Fixed-income investments can be a great way to get almost-guaranteed regular income, as well as protect your capital. But like most financial investments, there is as much bad and inaccurate information out there as there is good and accurate. Depending on the fixed-income investments you're considering (or maybe disregarding), you may be acting on myths, and those myths could cost you money.
We asked three of our contributing writers to discuss some of the more glaring myths out there. Here's what they had to say:
Dan Caplinger: There's a strong sense in the investing community that fixed-income investments never have any opportunity for growth. That's typically the case for traditional bonds, which only give investors the right to receive their principal back at maturity. Yet there's a host of other fixed-income investments that can grow.
For instance, real-estate investment trusts often have their value tied to the state of the real-estate market, and changes in property valuation can affect net asset value independent of their income payouts. Similarly, master limited partnerships and royalty trusts make payouts based on the price of the commodities they produce, as well as the amount of production they're able to generate from their business operations. Efforts to streamline operations can improve efficiency, and acquisitions can grow a business beyond its initial scope, and cause prices to rise accordingly.

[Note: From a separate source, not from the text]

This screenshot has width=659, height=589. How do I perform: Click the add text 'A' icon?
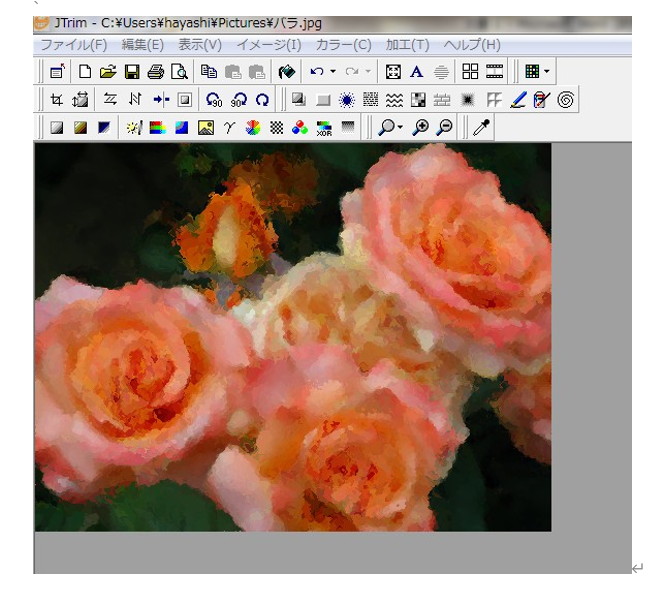point(417,72)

Even among bonds, some growth potential exists. Convertible bonds come with an equity component, allowing bondholders to convert bonds to shares of stock under certain conditions. Accordingly, convertible bonds can grow sharply if the underlying stock performs well. All told, fixed income isn't a huge haven of growth, but there are ways for growth investors to carve out portions of the fixed-income market that meet their needs.
Eric Volkman: Certificates of deposit have often been considered safe investment alternatives to the "wilder" asset classes such as stocks. Some like them because they're easy to understand and almost effortless to buy. A CD, available at almost any bank, produces a fixed return over a certain period of time. What's better than guaranteed income?

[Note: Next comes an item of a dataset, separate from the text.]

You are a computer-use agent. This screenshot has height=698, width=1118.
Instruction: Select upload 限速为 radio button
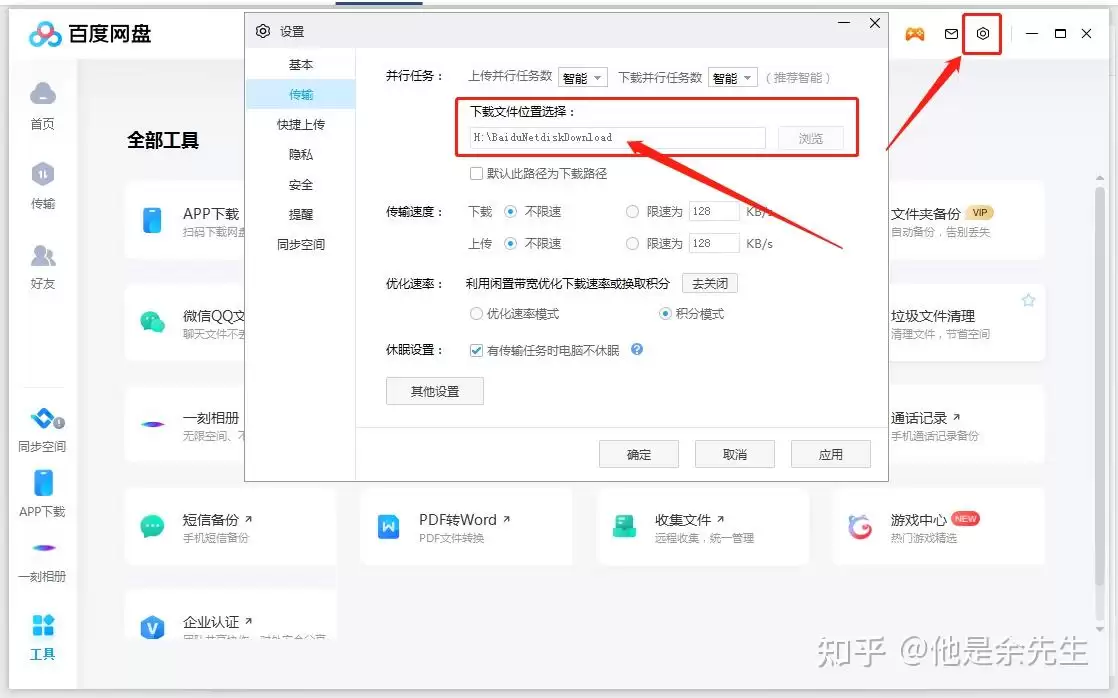point(632,244)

In the case of CDs, that income isn't guaranteed at all. With any investment, you have to consider the real rate of return. This is simply the income produced by an asset minus the rate of inflation. So, for example, if you have a bond that pays a 2% coupon, and you hold it for a year during which inflation has risen 3%, in "real" terms you've lost 1% of your investment. Inflation has eaten away at the gain.
Inflation is minimal these days... but unfortunately, CDs are pegged to interest rates, so their nominal returns are likewise skinny. In fact, a recent study by Putnam investments found that real returns for CDs have been in negative territory every year from 2009 to 2014, at rates ranging from 0.2% to 2.5%. So much for safety.
Jason Hall: Bonds are widely seen as one of the safest ways to invest. But while that may be true when it comes to capital preservation, there are three very real risks to bond investing that you absolutely need to be aware of.
- The first is the risk that Eric touched on in his conversation about CDs: If the interest payments from the bond are less than inflation during the same period, you lose spending power. You may not lose "actual" dollars, but the dollars you have at the end won't go as far as when you started.
- Second, bond prices do fluctuate, moving up and down with the current interest rate. If you own a 10-year bond, but want to sell it early on the secondary market, you won't get par value for your bond if the rate it pays is less than the currently available rate. On the other hand, if your bond pays a higher yield, you'll be able to get a premium for it.
- Third, and maybe most important, are bond funds. If your bond investments are in bond funds, you can definitely lose money, especially in a rising rate environment like we are very likely to be entering into. This is because the bonds owned by the fund will fluctuate in value vis-a-vis interest rates; higher rates push bond values down, while lower rates push them up.
All fixed-income investments are not created equally
As the examples above show, all fixed-income investments aren't the same, and there is risk and opportunity with each that you need to understand. If you're looking for a fixed-income investment, be sure you consider your goals and time frame, and invest in the right kind of fixed-income investment.